BERLIN — Germany's Wintershall Holding and France's GDF Suez said Friday that they were in talks with Gazprom to gain greater flexibility in their long-term contracts, in part to take advantage of lower prices on the spot gas market.

Wintershall wants to lower or delay volumes of gas its trading ventures buy from Gazprom under long-term deals, Rainer Seele, chairman of the German company, told reporters.

"We think that we should have flexibility to react to oversupply, so we are going to reduce the volumes," Seele said. "We don't want to reduce the volumes and give away, but to shift to take the volumes later."

European utilities such as E.On and GDF Suez buy most of their gas under supply contracts linked to the cost of crude or oil products that are valid for as long as 30 years. The accords have take-or-pay clauses requiring them to accept minimal volumes, even when demand drops, or pay a penalty.

BASF unit Wintershall and Gazprom are shareholders in the Wingas, WIEH and WIEE trading ventures. Take-or-pay commitments will not be changed, Seele said.

Wintershall started the talks with Gazprom in February, and the negotiations take time because the gas market "doesn't stand still," Seele said. Volume flexibility will let Wintershall buy gas on the spot market, where prices are lower than under long-term contracts linked to crude price, he said.

GDF Suez deputy chairman Jean-Francois Cirelli said Friday that his company was also in talks with Gazprom and other suppliers on revising contracts. GDF Suez wants to adjust gas prices and volumes to reflect the "current market situation," he said at the gas conference in Berlin.

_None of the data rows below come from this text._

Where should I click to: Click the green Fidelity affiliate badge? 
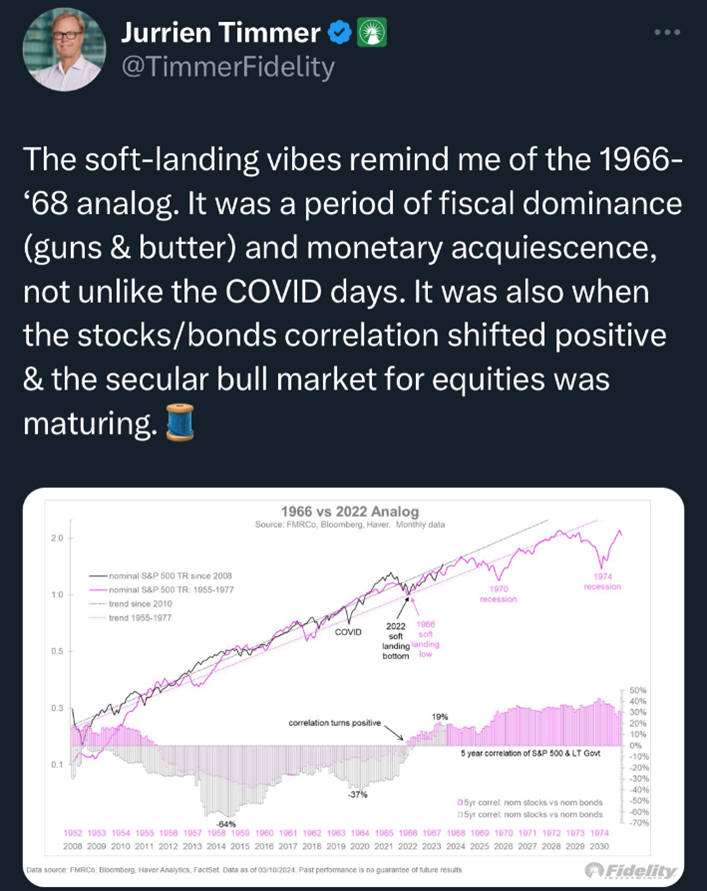(372, 33)
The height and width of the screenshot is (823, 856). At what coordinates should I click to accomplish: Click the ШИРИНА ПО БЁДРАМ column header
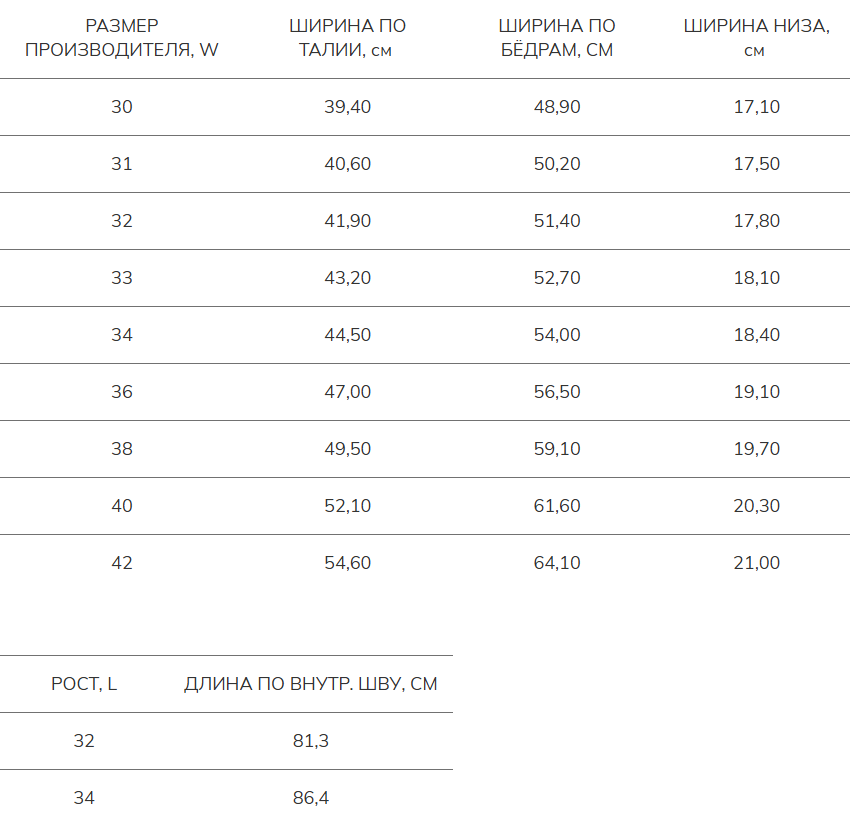557,38
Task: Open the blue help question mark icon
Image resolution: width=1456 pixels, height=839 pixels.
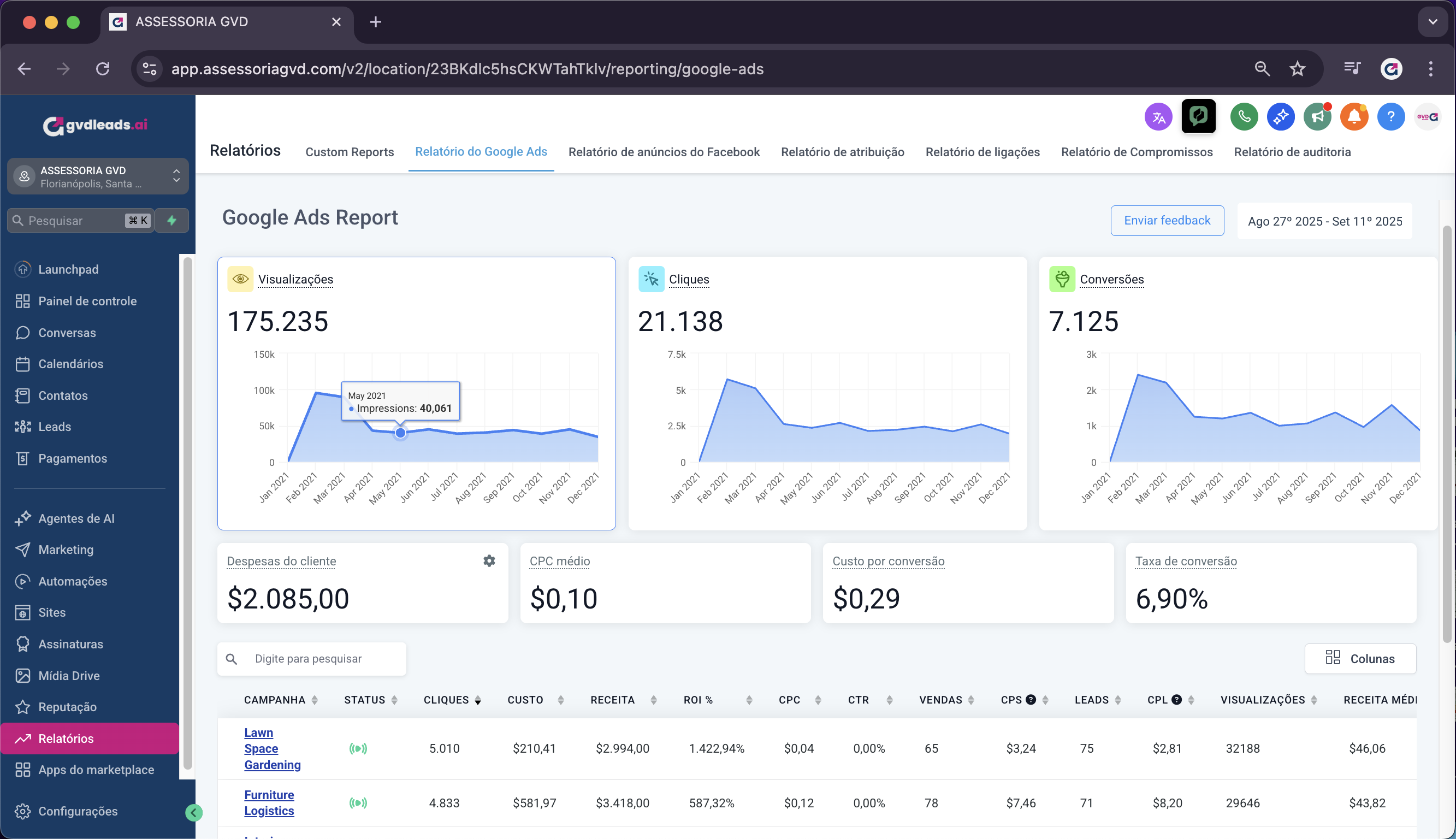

Gazprom, the world's biggest gas producer, earlier this year agreed to adjust long-term supply contracts for some customers, including E.On, during the economic crisis. GDF Suez buys about 80 percent of its gas under multiyear contracts, Xavier Perret, the French utility's general delegate in Russia, said last year.

Gazprom, which supplies about a quarter of Europe's gas, agreed to give weight to moves in the spot market where prices fell last year, leading consumers to buy less fuel under long-term contracts.

E.On chief executive Johannes Teyssen said May 11 that there was a need for further renegotiations of the utility's long-term gas contracts.

"A strong decoupling between long-term and spot prices persists, and in the coming months may further broaden," Domenico Dispenza, president of the Eurogas industry group, said in Berlin. "Further discussions could therefore be expected should this situation persist."

Stanislav Tsygankov, head of Gazprom's international business department, declined to comment on any talks with customers. He said he was not aware of talks with GDF Suez, when asked by reporters at the conference.

"The ideology is the same," Tsygankov said. "I don't rule out that they are going with a coordinated position."